# first bird



## saugeyeslayer (Jul 6, 2004)

harvested my first turkey after 4 years of missing, and spooking birds. i was hunting a piece of land we own and the surrounding propertys in Hocking county. had birds gobbling all around me from about 615(one on roost) to 845 when i killed him. sat below a rock ledge along a gas line for the better part of the morning with my hen decoy out about 30 yards. i expected the birds to be coming from the northeast of me where they had been roosting in a pine grove. gave a few agressive loud yelps and had responses continually getting closer. watched where i thought they might come from (3 or so birds) and all the sudden i heard a gobble and a bunch of yelps right near me. i slowly turned around and saw a hen to my left. as far as i know SHE HAD A FREAKIN BEARD. unless it was a yelping jake(which i know they can do) it was being followed by two boss toms.scince im a left handed shooter, i couldnt get a shot. the birds wouldnt show themselves. then i had two toms just 65 yards away go putting across the hillside, which alarmed this "hen" and she/he led the gobblers up the hill. after they were gone, i picked up my stuff, and boogied down the gas line in the direction those birds had gone. i was trying to intercept them, above a huge cave they like to strut above. i got to a good spot and looked up and there was a gobbler lookin at me. he dissapeared. i hiked back to my morning spot, but this time ABOVE the rock ledge. put out my decoy and called...i began to hear approaching gobbles. finnaly after 15 or 20 mins i saw his white head strutting through the woods. in full strut during the whole time. he worked his was looking all around, anot able to spot my decoy. finnaly i couldnt get him any closer, as he was angling down the hill. so i sat up real high and all i could see was his head and neck. drew a bead and shot. he did a backflip and i got up and ran to make sure he was down. 50+ yard shot, 16-18 pound foothill tom 2yrs old. 1inch spurs, 10 inch beard. i tagged him with landowners, so i hope to get out and get another with my regular tag. good luck to all. i will post pics .


----------



## jiggin'fool (Dec 18, 2005)

great job on bagging your first one! sound like an exciting hectic day!
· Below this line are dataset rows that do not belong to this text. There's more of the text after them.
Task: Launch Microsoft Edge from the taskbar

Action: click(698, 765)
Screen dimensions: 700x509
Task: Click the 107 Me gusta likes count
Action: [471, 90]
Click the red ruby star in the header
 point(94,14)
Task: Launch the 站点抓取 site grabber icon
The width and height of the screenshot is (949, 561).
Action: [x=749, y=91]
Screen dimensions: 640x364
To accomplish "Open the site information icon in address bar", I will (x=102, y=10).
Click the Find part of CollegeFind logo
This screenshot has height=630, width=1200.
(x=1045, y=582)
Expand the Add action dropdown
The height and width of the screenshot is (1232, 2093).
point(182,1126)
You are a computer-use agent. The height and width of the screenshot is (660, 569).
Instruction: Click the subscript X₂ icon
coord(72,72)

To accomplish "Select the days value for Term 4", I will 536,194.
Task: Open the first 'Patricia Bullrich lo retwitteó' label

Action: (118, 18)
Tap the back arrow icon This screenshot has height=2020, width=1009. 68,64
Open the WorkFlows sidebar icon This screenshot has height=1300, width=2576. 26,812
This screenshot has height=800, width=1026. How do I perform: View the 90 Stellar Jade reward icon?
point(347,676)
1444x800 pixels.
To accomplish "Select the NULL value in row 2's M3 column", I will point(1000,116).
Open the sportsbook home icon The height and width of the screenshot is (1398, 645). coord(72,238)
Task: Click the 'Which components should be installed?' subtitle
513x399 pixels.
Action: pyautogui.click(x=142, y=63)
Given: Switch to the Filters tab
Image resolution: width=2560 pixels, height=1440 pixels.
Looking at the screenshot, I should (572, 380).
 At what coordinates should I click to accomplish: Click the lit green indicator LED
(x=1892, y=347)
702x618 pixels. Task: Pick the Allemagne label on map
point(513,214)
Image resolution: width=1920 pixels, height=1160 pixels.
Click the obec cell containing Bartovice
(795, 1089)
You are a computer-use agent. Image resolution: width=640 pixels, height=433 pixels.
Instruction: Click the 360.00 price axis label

I have had those days! next time when you use decoys.... take a hen and put it real low on the ground and take the jake and put it right above here like he is mounting her.... ooooooohh buddy does that piss em off! and that bird with a beard yelping could have been a jake! I called one in that I thought was a hen until I saw all the red in his head and the small 2 inch beard.... the yelps were real course too and he usually only did one or 2 at a time! but he did cluck as well so who knows! congratulations though!


----------



## oufisherman (Apr 10, 2004)

Congrats on the success!


----------



## saugeyeslayer (Jul 6, 2004)

yeah, thanks guys! that Jake/hen. was being followed...i have also heard toms yelp real raspy like, but this one was a sweet as any little lady. exactly like a push button call...i mean at first, i thought it was like my dad sneakin up or somthin...i turned around and there she/he was. it did have somewhat of a reddish head, but dull enought to resemble a hen. mabye those gobblers mistook him/her as a hen...when really, it was a jake. who knows. 

good luck to all.
Casey


----------